I have a small npm package of utilities Utilities
that I want to use across two of my codebases, AppA
and AppB
.
Utilities will expose a class with some functions, and it is AppA and AppB's job to subclass where needed.
class Utilities {
processData(data, callback) {
var result = this.validateData(data);
// This will fail for AppB, because validateData returns a promise.
var length = result.length;
callback(length);
}
validateData(data) {
// Must be subclassed
}
}
AppA:
class AppA extends Utilities {
validateData(data) {
return [1, 2, 3];
}
}
AppB:
class AppB extends Utilities {
validateData(data) {
// returns a Promise
return AsyncMethods.checkData(data);
}
}
The Utilities package is written in a synchronous manner, as is app A. AppB however requires interfacing with some async methods inside of validateData. My Utilities class however does not know that the consumer has an async API.
I can change both Utilities and AppB with ease, but not AppA. So I need a way to write Utilities in a way that can work in both sync and async environments.
Ideally, I'd just modify AppB and make it wait:
class AppB {
async validateData(data) {
var result = await AsyncMethods.checkData(data);
return result;
}
}
However, this still returns a Promise object and not the actual result, because it's an async function.
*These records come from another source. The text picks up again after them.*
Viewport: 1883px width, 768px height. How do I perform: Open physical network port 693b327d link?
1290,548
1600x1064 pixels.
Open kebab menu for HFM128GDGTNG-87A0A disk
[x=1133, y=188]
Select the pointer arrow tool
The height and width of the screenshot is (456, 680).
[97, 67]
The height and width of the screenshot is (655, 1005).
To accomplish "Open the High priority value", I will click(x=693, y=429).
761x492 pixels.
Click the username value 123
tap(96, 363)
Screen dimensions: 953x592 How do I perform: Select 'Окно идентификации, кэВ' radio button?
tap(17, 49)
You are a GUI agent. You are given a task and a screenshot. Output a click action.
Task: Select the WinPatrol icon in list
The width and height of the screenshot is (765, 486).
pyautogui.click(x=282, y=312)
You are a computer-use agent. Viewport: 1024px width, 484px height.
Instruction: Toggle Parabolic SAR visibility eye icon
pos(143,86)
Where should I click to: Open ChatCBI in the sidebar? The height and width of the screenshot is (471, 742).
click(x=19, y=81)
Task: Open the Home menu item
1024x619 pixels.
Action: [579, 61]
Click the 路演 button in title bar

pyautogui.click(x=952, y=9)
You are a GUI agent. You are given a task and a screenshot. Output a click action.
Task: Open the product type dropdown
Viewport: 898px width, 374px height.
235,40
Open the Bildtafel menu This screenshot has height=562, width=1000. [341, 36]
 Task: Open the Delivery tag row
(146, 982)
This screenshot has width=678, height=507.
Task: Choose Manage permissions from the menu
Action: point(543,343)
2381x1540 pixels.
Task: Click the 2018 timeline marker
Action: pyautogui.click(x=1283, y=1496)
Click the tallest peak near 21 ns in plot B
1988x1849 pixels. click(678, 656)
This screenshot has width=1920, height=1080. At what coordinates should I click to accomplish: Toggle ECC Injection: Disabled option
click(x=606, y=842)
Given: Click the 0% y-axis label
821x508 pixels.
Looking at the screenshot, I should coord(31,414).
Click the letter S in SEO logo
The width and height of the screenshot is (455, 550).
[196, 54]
Another solution that falls just short of working is waiting inside processData in Utilities:
async processData(data, callback) {
var result = await this.validateData(data);
var length = result.length;
callback(length);
}
However, this breaks AppA, as its implementation is not async, and I cannot change AppA.
Do I have any options here? Perhaps a way to make all functions await
by default?
Here's a fiddle: https://jsfiddle.net/1ptoczh7/3/
Notice for AppB the result is undefined. I need to be able to get both outputs without changing AppA.